New Limits on Marketing and Selling Health Data: The existing HIPAA regulations generally require prior written authorization before covered entities may sell or otherwise disclose protected health information for marketing purposes, but creates a broad exception for a wide range of communications about products or services offered by the covered entity making the communication. These excepted communications are currently treated as health care operations for which no individual authorization is required. The new law further limits the types of communications that can be treated as health care operations, but allows covered entities to continue to receive payments from third parties, such as pharmaceutical companies, for communicating with patients about drugs or biologics for which the targeted individual has a current prescription. The law generally requires an individual's prior written authorization before either covered entities or their business associates may disclose protected health information in exchange for compensation, but this authorization will not be required for compensated disclosures made for certain purposes including public health, research, treatment, and certain administrative operations, provided that payments made for research data are limited to reflect the costs of preparation and transmittal of the data.
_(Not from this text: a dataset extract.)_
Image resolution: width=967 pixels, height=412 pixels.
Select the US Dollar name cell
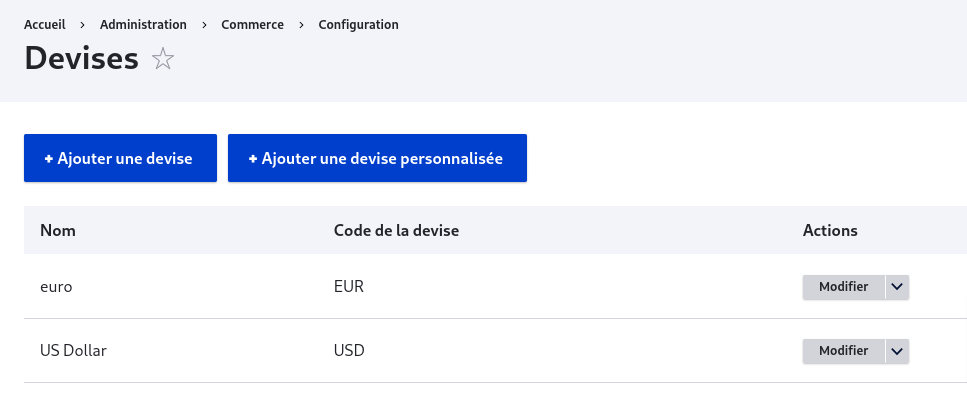click(73, 351)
HHS is required to study whether payments for public health-related disclosures should be limited in the same manner.

Expanded Enforcement: The new law provides for enhanced enforcement of health information privacy and security regulations, with newly defined tiers for imposing civil penalties and new authority for state attorneys general to pursue injunctive and monetary claims to combat privacy and security violations involving health data.

The massive economic stimulus legislation provides funding for an unprecedented commitment to implementing electronic health records on a national level while launching the most sweeping changes in health data privacy and security law since the HIPAA regulations were authorized in 1996. Any entity that handles health information should prepare for several months of intense regulatory activity as the new law is implemented and HHS and FTC regulations are developed.